Gema takbir pun membahana dari seluruh corong masjid di Aceh, dan peristiwa ini menandai babak baru perjalanan Aceh dan cita-cita seluruh rakyat.

Dan besok, 15 Agustus 2013, tepat delapan tahun sudah peristiwa bersejarah yang terjadi di Helsinky Finlandia tersebut kembali akan diperingati oleh seluruh rakyat Aceh dan jajaran pemerintah Aceh.

Selama delapan tahun pejalanan damai Aceh, banyak kemajuan yang telah di capai rakyat Aceh baik dalam bidang ekonomi, politik, demokrasi dan terbentuknya suatu orde atau tatanan baru Aceh pasca damai.

Pembangunan sistem ekonomi dan politik yang dicapai oleh Aceh selama rentang delapan tahun terakhir menjadi penting untuk dicermati untuk  menilai esensi dan capaian keberhasilan proses damai itu sendiri.

TUJUAN A> Ringkas paragraf dalam teks bacaan yang diawali "Selama delapan tahun" menjadi beberapa poin singkat, tanpa membuang fakta utamanya.
TUJUAN B> Tuliskan tanpa perubahan bagian teks bacaan mulai dari "Dan besok, 15" sampai "jajaran pemerintah Aceh.".

ENTRI YANG DIBERIKAN>
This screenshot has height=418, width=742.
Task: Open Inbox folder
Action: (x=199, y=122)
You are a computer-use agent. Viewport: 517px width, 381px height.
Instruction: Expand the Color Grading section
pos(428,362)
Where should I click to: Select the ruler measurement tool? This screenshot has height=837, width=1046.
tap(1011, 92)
...
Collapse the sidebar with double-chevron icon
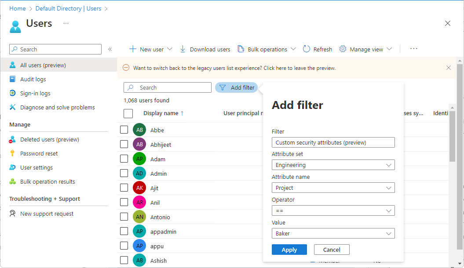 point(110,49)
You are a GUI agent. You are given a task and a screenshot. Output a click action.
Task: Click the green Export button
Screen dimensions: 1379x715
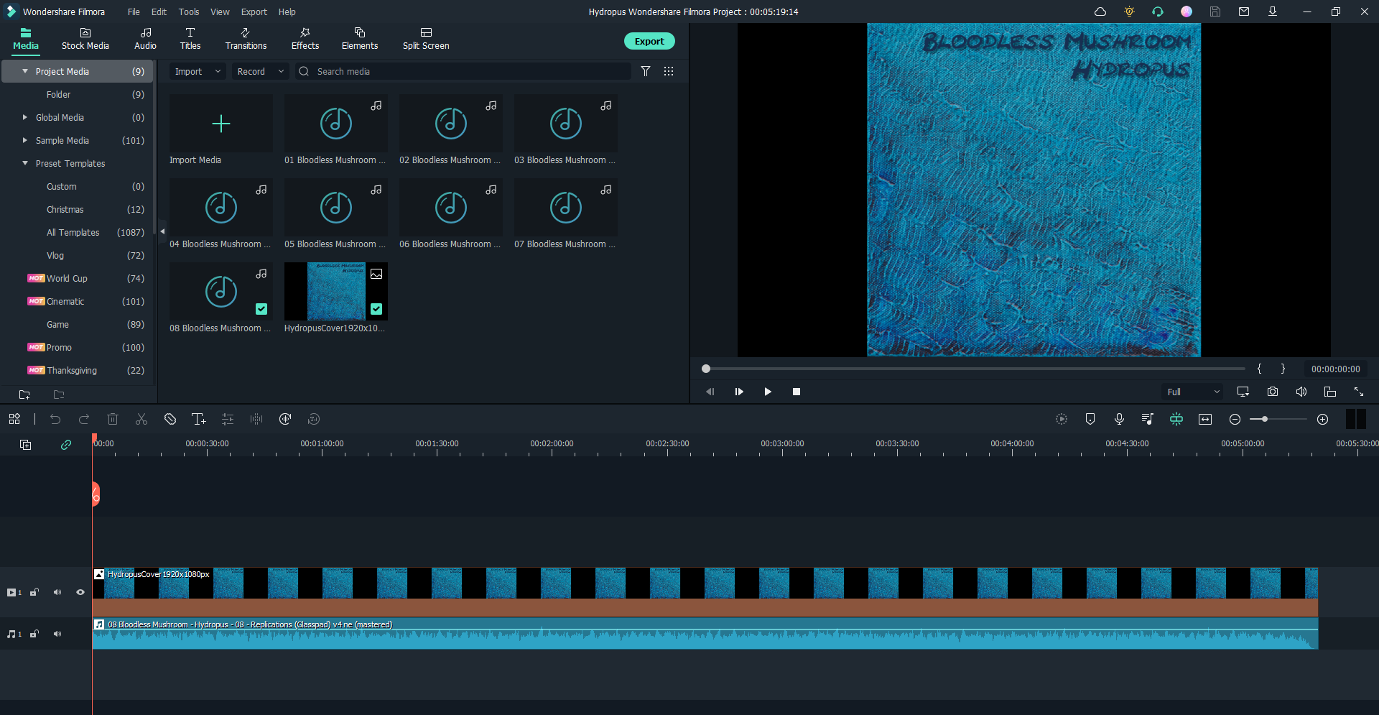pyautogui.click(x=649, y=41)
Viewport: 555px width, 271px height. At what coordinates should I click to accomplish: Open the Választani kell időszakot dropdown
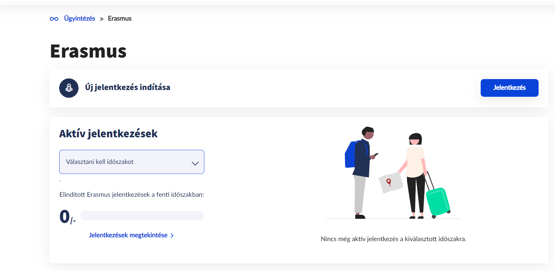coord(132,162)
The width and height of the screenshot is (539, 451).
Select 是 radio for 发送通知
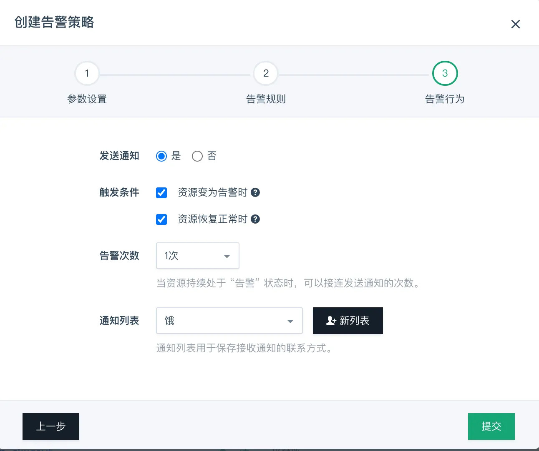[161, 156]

JAWABAN A>
- Perdamaian Aceh sudah berjalan delapan tahun.
- Selama itu rakyat Aceh meraih banyak kemajuan di bidang ekonomi, politik, dan demokrasi.
- Setelah damai, terbentuk orde atau tatanan baru Aceh.

JAWABAN B>
Dan besok, 15 Agustus 2013, tepat delapan tahun sudah peristiwa bersejarah yang terjadi di Helsinky Finlandia tersebut kembali akan diperingati oleh seluruh rakyat Aceh dan jajaran pemerintah Aceh.